As for why `left = mid + 1`, it's same as part two.
#### Q3: Why there is no `return -1`? what if there is no `target` in `nums`?
>A3: Like left border search, because the terminal condition of `while` is `left == right`, which means value interval of `left` is `[0,nums.length]`, so we can add some codes and `return -1` apprapoly:
```java
while(left < right){
// ...
}
if (lef == 0) return -1;
return nums[left -1] == target ? (left -1) : -1;
```
### Part Four: Summary
Let's tease out the causal logic of these detailed differences.
#### Firstly, we implement a basic binary search alghrithm:
Because we initialize `right = nums.length - 1`, it decided our search interval is `[left,right]`, and it also decided `left = mid + 1` and `right = mid - 1`.

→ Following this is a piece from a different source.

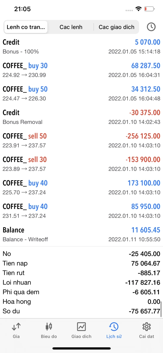Open the Cai dat settings gear
The height and width of the screenshot is (353, 163).
[146, 327]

Since we only need to find a index of `target`, so when `nums[mid] == target`, we can return immediately.
#### Secondly, we implement binary search to find left border:
Because we initialize `right = nums.length`, it decided our search interval is `[left,right)`, and it also decided `while (left < right)` ,and `left = mid + 1` and `right = mid`.

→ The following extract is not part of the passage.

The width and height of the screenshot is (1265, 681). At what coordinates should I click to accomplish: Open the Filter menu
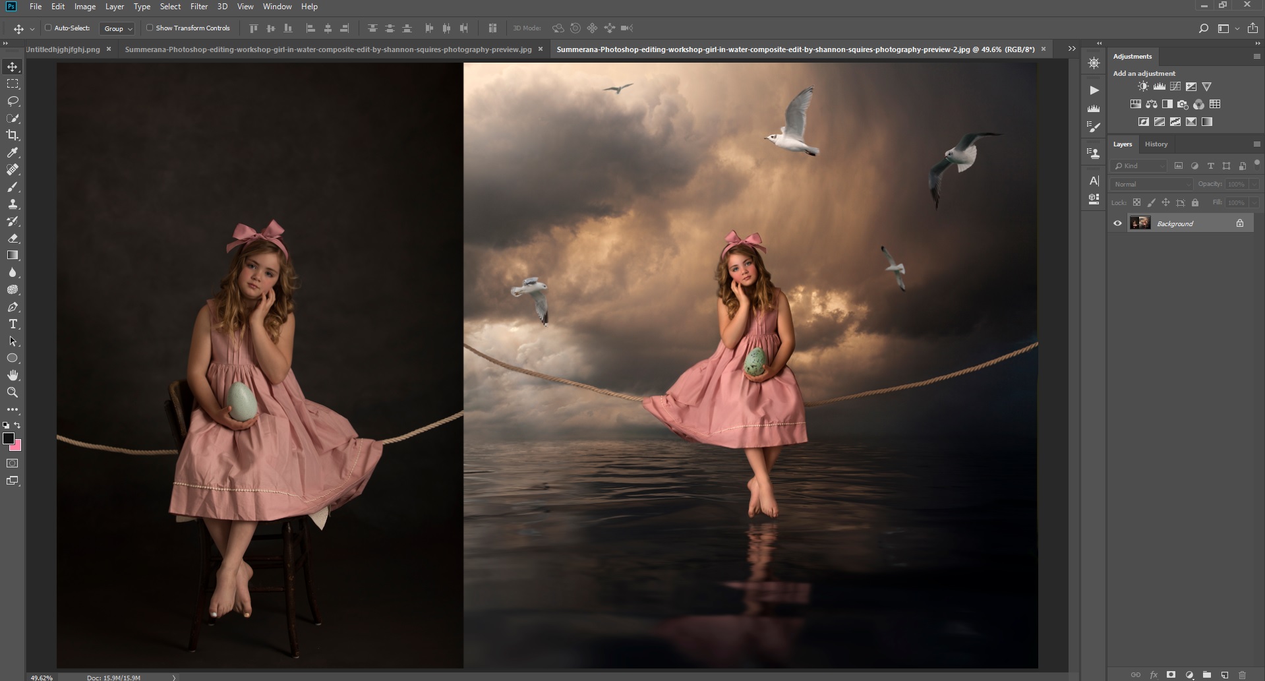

Since we need to find the left border, so when `nums[mid] == target`, we shouldn't return immediately, we need to tighten the right border to lock the left border.
#### Thirdly, we implement binary search to find right border:
Because we initialize `right = nums.length`, it decided our search interval is `[left,right)`,
it also decided `while(left < right)`,
`left = mid + 1` and `right = mid`.
Since we need to find the left border, so when `nums[mid] == target`, we shouldn't return immediately, we need to tighten the left border to lock the right border.
For further consideration, we must set `left = mid + 1` when we tighten left border, so no matter we return `left` or `right`, we must `minus 1` with the result.
If you can understand all above, then congratulations, binary search alghrithm won't borther you any more!
According to this article, you will learn:
1. When we write binary search code, we don't use `else`, we will use `else if` instead to make our mind clear.
2. Pay attention to search interval and terminal condition of `while`. If there are any element missed, check it before we return the result.
3. If we need to search left/right border, we can get proper result when `nums[mid] == target`, and when we search right border, we should minus 1 to get result.
4. If we close both sides of border, we can only change the code in `nums[mid] == target` and return logic to get right answer. **Put it on your notes, it can be a template for binary search implementation!**